Acordámos com os sinos das Igrejas a anunciar o dia da salvação de Olinda. Hoje era feriado pela comemoração de um dia santo na cidade e, por isso, os museus e instituições estariam fechados. Para obtermos alguma informação iconográfica acerca de Olinda, e mais precisamente da sua evolução urbana, teríamos de ir a Recife. Era importante verificarmos se a nossa ideia acerca da organização de Olinda por catalizadores estaria correcta. Isto obrigou-nos a ficar mais um dia em Olinda e ir a Recife.
Numa Pousada, no dia anterior, tínhamos notado num livro chamado “Imagens de Vilas e Cidades do Brasil Colonial”. Ali, imensa iconografia de diversas cidades fundadas no século XVI, estava reunida. Pertencia a uma extensa colecção de publicações lançadas há 7 anos aquando a celebração dos 500 anos da descoberta do Brasil. É impressionante a quantidade e qualidade de mapas que os portugueses elaboraram. Mapas lindíssimos onde precisão e fantasia se misturam na produção de um documento rico em informação acerca da paisagem, topografia, marés, vegetação. Pela observação, identificação e registo fomos capazes de criar um espólio imenso de mapas (na definição de Deleuze).
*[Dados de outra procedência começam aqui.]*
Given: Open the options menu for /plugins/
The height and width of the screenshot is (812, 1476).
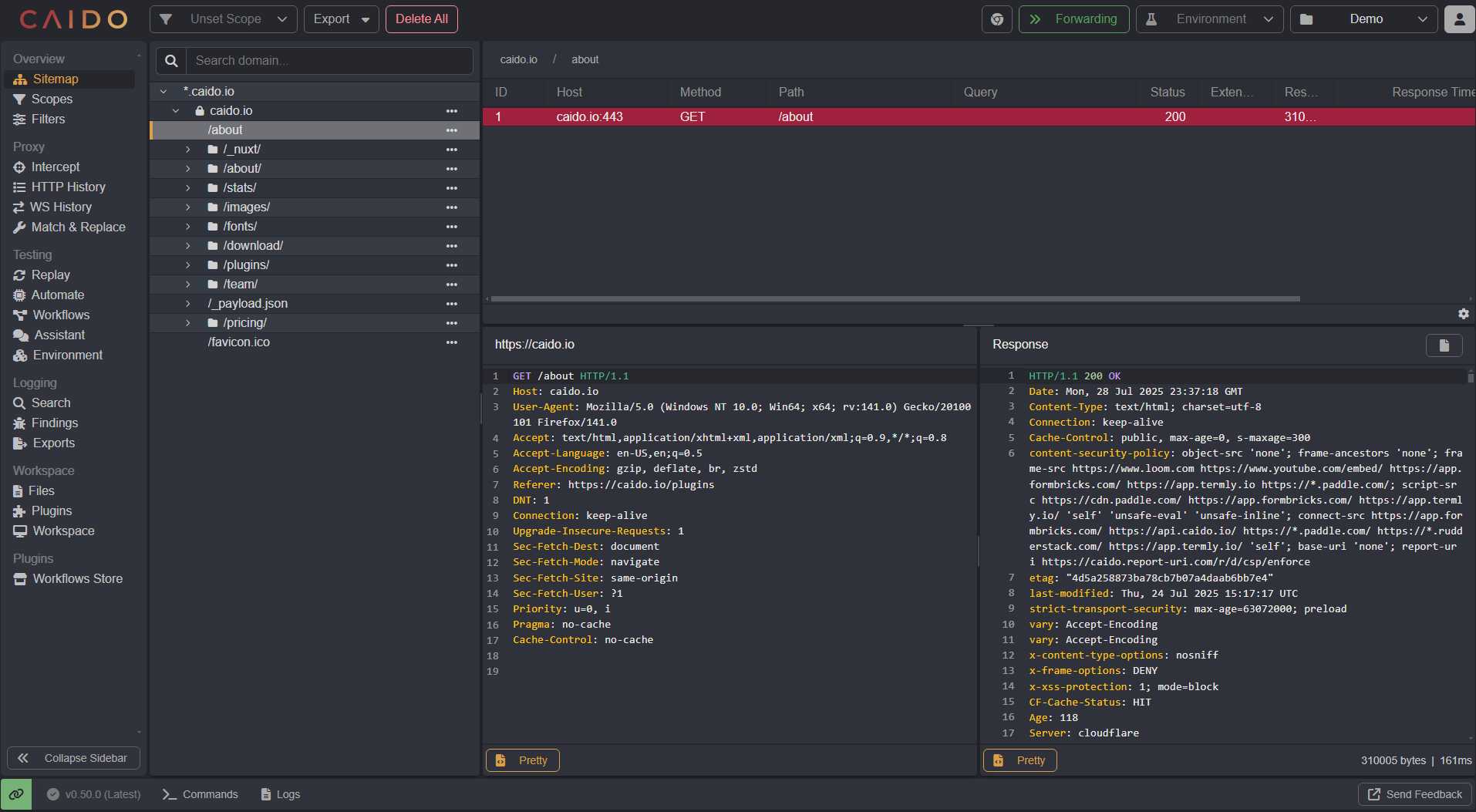Looking at the screenshot, I should [x=451, y=264].
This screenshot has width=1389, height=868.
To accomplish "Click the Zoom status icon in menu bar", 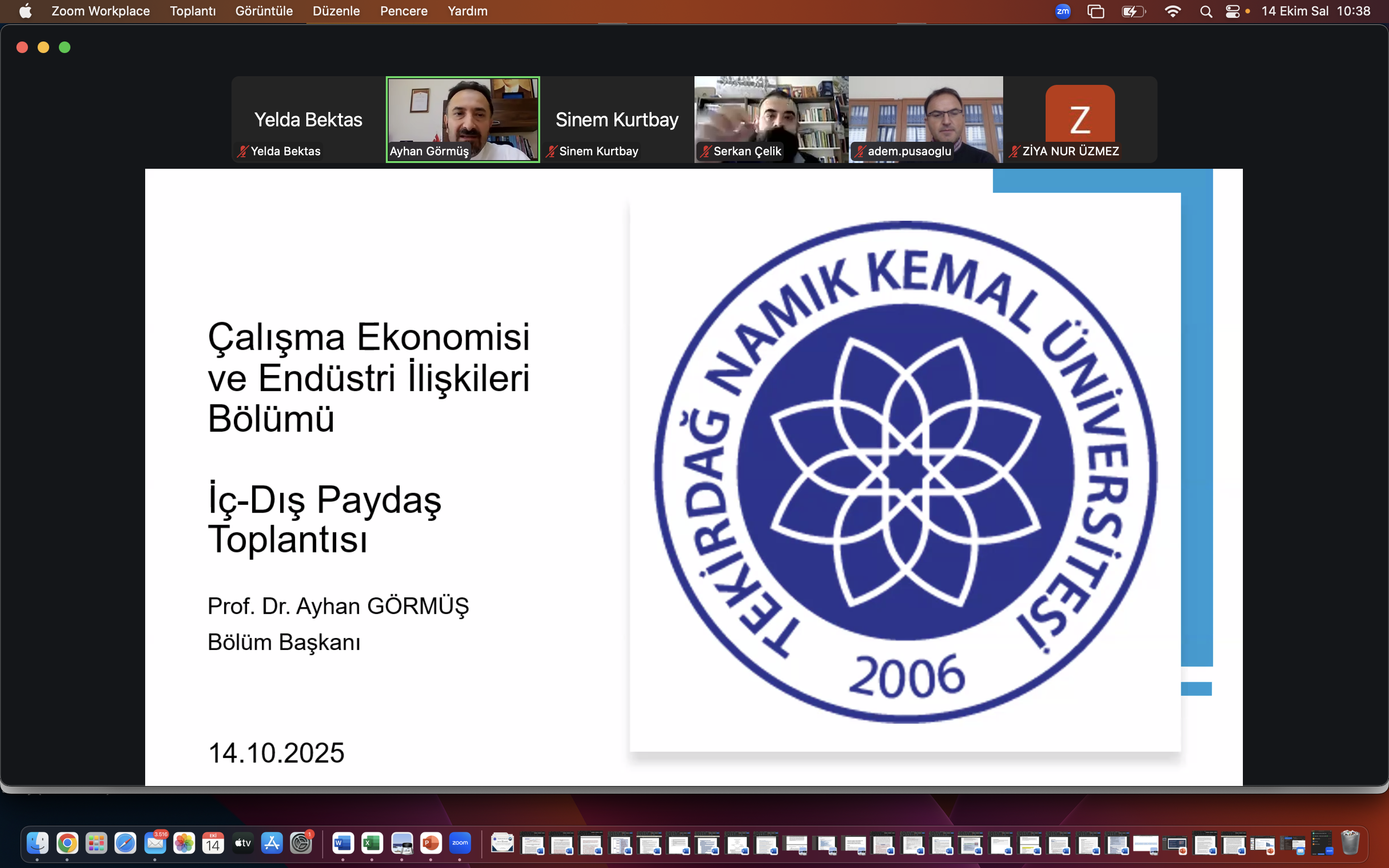I will tap(1062, 12).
Disseram-nos que possivelmente podíamos encontrar esse livro em Recife, na livraria Cultura, frente ao Shoping Alfândega. Existem tantos “shoppings” no Brasil... Recife ofereceu-nos uma paisagem industrial feita de fábricas e armazéns ao longo de estradas de terra batida. Homens montavam as suas bicicletas com apetrechos que possibilitavam carregar uma multitude de materiais e objectos. Crianças aglomeravam-se nas luzes dos semáforos a pedir moedas ou a vender laranjas ressequidas. A livraria “Cultura” era um espaço sofisticado e cheio de publicações recentes. Parecia a FNAC da cidade. Infelizmente não tinha o livro e, surpreendemente, todos os livros tinham um preço altíssimo sobretudo na secção de Arquitectura e Urbanismo. Não imagino um estudante de Arquitectura (considerando o baixo rendimento de uma família de classe média) ter fácil acesso a estes. Só um livro de Paulo Mendes da Rocha custava 150 Reais... Tentámos encontrar um mapa no posto de turismo para nos pudermos guiar na cidade. Edifícios no centro histórico esperam por obras de renovação que se anunciavam há tempos e acidentes no pavimento aconteciam uns atrás dos outros. Os investimentos tinham-se dirigido para as zonas turísticas adjacentes à praia, tais como Praia da Boa Viagem e da Piedade. Acabámos por nos dirigirmos para o Recife, na outra margem do baía, outrora a cidade chamado Mariana e fundado por Holandeses... Muita informação havia acerca do urbanismo holandês, porém muito pouco acerca do urbanismo Português...
Ao percorrermos a Rua do Imperador identificámos a Biblioteca da Língua Portuguesa, um edifício de estilo neo-clássico. Nela um brasão português destacava-se no final das escadas. O nosso impulso foi entrar pois talvez ali pudéssemos encontrar algumas publicações que falassem da história de Olinda. Encontrámos pouca coisa. A biblioteca parecia parada no tempo. Os livros eram poucos e acusavam uma idade e uso avançado. Mas de lá informaram que na Biblioteca do Estado do Recife, na praça 13 de Maio, poderíamos encontrar mais informação útil.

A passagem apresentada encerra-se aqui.